3. Conspiracy Theory

    Plaintiff further contends defendants Thomas and Margaret were involved in an uncontroverted conspiracy that allows the trial court to exercise personal jurisdiction over them. In support of her argument, plaintiff cites Gemini Enterprises, Inc. v. WFMY Television Corp., 470 F. Supp. 559 (M.D.N.C. 1979), a case in which the United States District Court for the Middle District of North Carolina concluded that certain undisputed facts provided the basis for exercising personal jurisdiction over a defendant using the conspiracy theory of personal jurisdiction. Gemini Enterprises, Inc. provides that this theory can be fairly stated as follows: “[W]hile the mere presence of a conspirator within the forum state is not sufficient to permit personal jurisdiction over co-conspirators, certain additional connections between the conspiracy and the forum state will support exercise of jurisdiction over co-conspirators.” Id. at 564. However, this is a federal case that has not been cited by any North Carolina state court. Moreover, we have found no North Carolina case law recognizing a conspiracy theory argument as a ground for establishing personal jurisdiction over a party and thus, decline to do so in this case. See Stetser v. TAP Pharm. Products, ___ N.C. App. ___, ___ S.E.2d ___ (No. COA03-180 filed 3 February 2004).
    Accordingly, the trial court's presumed findings supporting its lack of personal jurisdiction over defendant's Thomas and Margaret are deemed conclusive on appeal.
II.

    Finally, plaintiff argues the trial court erred in not exercising personal jurisdiction over defendant HDH. As to this argument, we note that in defendants' motion to dismiss, they only argued that all claims against defendant HDH be dismissed due to insufficient service of process. Defendants never denied the following allegations in plaintiff's complaint that the trial court had personal jurisdiction over defendant HDH:
            11.    Defendant [HDH] is a Corporation which, at all times relevant to these proceedings and upon information and belief, held an ownership interest in HFC. In addition, HDH was paying the salary of Plaintiff Jennifer Price. Ms. Price[']s W2s were issued from HDH, rather than HFC.

            . . . .

            96.    The corporate form of HFC must be disregarded. HFC is actually controlled by [HDH], with HDH paying the salary of the Plaintiff, all bills of HFC going to HDH . . . .

            97.    Upon information and belief, HFC is in fact the alter ego of HDH . . . . Because HFC is a mere instrumentality and tool of . . . HDH . . . , having no separate mind, will or existence of its own, [HDH is] also liable for the torts HFC is liable for.
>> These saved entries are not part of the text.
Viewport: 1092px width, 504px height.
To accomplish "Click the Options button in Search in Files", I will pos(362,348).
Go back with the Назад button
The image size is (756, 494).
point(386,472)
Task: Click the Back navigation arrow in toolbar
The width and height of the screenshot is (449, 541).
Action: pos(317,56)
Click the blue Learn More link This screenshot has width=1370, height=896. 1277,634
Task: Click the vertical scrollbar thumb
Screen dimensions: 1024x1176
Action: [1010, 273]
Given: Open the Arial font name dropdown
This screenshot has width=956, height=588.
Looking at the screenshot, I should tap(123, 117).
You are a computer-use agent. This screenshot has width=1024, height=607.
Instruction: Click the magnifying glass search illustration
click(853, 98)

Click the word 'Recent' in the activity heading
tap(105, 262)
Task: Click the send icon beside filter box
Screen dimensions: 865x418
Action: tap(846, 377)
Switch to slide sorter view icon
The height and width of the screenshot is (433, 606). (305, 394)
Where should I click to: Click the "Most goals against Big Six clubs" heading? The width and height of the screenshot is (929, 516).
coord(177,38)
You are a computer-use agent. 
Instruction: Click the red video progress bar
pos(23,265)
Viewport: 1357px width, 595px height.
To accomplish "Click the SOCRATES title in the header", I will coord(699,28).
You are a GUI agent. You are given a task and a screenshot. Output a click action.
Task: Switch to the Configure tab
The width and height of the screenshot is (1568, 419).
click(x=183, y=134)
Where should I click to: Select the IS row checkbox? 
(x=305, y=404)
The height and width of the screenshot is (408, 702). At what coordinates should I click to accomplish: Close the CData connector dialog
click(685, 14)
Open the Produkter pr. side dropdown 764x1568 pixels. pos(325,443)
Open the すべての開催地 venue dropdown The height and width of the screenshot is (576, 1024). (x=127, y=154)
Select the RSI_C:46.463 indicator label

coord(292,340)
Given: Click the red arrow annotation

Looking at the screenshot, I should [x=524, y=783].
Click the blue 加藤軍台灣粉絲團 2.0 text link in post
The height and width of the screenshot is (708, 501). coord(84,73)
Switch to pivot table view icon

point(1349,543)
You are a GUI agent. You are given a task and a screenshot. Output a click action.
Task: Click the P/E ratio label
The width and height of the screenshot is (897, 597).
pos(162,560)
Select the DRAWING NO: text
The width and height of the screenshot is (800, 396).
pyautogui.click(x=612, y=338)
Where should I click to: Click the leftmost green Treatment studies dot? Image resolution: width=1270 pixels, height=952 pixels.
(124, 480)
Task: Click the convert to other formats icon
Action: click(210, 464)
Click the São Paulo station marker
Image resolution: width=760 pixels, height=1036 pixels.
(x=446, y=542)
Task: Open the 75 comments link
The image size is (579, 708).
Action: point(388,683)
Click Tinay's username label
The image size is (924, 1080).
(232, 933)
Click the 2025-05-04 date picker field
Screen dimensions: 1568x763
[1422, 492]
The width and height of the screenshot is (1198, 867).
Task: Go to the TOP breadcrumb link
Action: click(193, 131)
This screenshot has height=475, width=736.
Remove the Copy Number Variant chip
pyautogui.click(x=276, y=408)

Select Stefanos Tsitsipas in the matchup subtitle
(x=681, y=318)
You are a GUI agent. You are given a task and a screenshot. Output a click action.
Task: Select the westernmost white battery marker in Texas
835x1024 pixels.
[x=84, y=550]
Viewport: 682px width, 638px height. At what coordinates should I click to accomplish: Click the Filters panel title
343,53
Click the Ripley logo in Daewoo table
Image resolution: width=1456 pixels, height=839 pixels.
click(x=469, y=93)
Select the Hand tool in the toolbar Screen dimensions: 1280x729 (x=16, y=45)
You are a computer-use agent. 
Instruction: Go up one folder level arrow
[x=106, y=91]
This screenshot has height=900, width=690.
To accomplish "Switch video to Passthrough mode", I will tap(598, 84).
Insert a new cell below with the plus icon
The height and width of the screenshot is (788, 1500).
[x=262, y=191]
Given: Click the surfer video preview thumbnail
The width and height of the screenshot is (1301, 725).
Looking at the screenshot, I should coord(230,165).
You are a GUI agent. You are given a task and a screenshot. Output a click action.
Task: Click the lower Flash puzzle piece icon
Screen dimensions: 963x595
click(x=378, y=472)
These allegations were also not disputed in the affidavits submitted with defendants' motion to dismiss. Since defendants offered no evidence to counter plaintiff's allegations, these uncontroverted allegations establish the court's personal jurisdiction over defendant HDH and “'are accepted as true and deemed controlling.'” Bruggeman, 138 N.C. App. at 615, 532 S.E.2d at 218 (citation omitted). Therefore, the trial court erred indismissing plaintiff's action against defendant HDH for lack of personal jurisdiction.
    In conclusion, we affirm the trial court's dismissal of the claims against defendants Thomas and Margaret, but reverse the dismissal of the claims against defendant HDH.
    Affirmed in part; reversed in part.
    Judges McGEE and GEER concur.
    Report per Rule 30(e).


Footnote: 1
     Service of process was subsequently effected on those defendants between 6 July 2002 and 15 July 2002.